The south has a special place in my heart, being that I’m from there. But it goes beyond that. The south is underappreciated for its quiet beauty. Here, @east_tn_hillbilly captures the softer landscapes of this region as depicted along the Yellow Creek Falls Trail near Robbinsville, North Carolina. “An extra special place that we love to share with our family and friends,” says @ciesla504 of this scene. Being a girl who grew up in a surf town along the Atlantic Ocean, I don’t think I’ll ever stop being surprised by the beach-like qualities of the Great Lakes. Photo: Sleeping Bear Dunes National Lakeshore, Lake Michigan.
“Utah's landscape is often described as ‘being on Mars’ and for good reason,” says @utahtravels. “These same type of Moqui Marbles all over this area of Escalante have been found on Mars...That's pretty neat if you ask me.” Grand Staircase-Escalante National Monument, Utah
When I was road tripping around North America to climb, Keene Valley was one place I stopped. It was an unplanned stop, but ended up being a highlight in my six-month climbing trip. Here, @lynnie_sue shows just a little of why I loved this part of New York’s Adirondack Mountains.
One of the greatest aspects of hashtag communities is the ability to learn from each other. “Through social media, I've been able to connect with many about issues we face when it comes to the land, water and the government’s influence on Navajoland and Native America,” says @navajomylo from Canyon de Chelly National Monument, Arizona.
“Looking like a hipster,” says @mobridge5, navigating a slot in San Rafael Swell, Utah. “Acting like a boss.”
“A trip to the mountains always puts things in perspective,” says @jared_shields_ while gazing across the Narrows from Cold Mountain in Shining Rock Wilderness, North Carolina.
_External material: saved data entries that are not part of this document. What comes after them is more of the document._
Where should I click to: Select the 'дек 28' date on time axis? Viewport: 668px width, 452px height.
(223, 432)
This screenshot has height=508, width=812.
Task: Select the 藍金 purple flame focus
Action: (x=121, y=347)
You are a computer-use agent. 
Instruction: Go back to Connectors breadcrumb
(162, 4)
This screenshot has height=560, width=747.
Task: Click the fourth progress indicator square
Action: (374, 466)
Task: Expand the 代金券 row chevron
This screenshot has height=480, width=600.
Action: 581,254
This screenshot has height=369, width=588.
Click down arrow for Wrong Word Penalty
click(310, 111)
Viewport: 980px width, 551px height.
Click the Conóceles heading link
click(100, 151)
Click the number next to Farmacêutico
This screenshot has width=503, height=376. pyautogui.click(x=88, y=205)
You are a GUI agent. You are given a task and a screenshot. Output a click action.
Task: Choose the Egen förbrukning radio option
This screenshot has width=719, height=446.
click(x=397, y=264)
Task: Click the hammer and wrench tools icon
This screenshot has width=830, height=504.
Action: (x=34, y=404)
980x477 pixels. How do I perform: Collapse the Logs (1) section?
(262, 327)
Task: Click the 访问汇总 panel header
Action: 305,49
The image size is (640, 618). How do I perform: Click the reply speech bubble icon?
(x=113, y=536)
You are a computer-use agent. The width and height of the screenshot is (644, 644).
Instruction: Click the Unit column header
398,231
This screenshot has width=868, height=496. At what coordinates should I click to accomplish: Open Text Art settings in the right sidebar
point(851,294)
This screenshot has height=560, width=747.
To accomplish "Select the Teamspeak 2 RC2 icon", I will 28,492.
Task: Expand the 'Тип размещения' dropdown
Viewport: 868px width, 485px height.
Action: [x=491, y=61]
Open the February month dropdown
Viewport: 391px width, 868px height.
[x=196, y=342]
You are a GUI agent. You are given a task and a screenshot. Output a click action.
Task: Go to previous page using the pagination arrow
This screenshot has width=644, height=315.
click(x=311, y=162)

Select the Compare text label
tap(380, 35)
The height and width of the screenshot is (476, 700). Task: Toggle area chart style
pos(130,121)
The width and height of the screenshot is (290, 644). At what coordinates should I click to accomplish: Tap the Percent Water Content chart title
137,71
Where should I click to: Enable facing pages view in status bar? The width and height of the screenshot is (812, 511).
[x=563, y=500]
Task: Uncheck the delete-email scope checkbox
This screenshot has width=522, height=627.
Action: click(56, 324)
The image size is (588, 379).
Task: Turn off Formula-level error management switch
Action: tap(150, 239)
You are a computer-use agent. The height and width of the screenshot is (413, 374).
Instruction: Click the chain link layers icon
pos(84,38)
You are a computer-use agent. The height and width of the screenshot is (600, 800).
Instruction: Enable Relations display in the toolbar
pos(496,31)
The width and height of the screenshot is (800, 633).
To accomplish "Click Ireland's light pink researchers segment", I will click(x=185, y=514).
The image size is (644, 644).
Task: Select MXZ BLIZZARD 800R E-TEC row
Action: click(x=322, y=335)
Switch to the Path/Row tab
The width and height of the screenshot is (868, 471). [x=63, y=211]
“We always go through peaks and valleys,” says @xanders.images, relating to this photo captured in Utah’s Uinta Mountains. “But there is some beauty in our struggle, the moment we appreciate the valley we are in.”
The focus of photos from Havasu Canyon is usually the falls. But during my time there, I was more intrigued by the many little pools that connected with each other, and the formations created by ages of sediment and water flow. This photo from @lizprairie takes a look at that view.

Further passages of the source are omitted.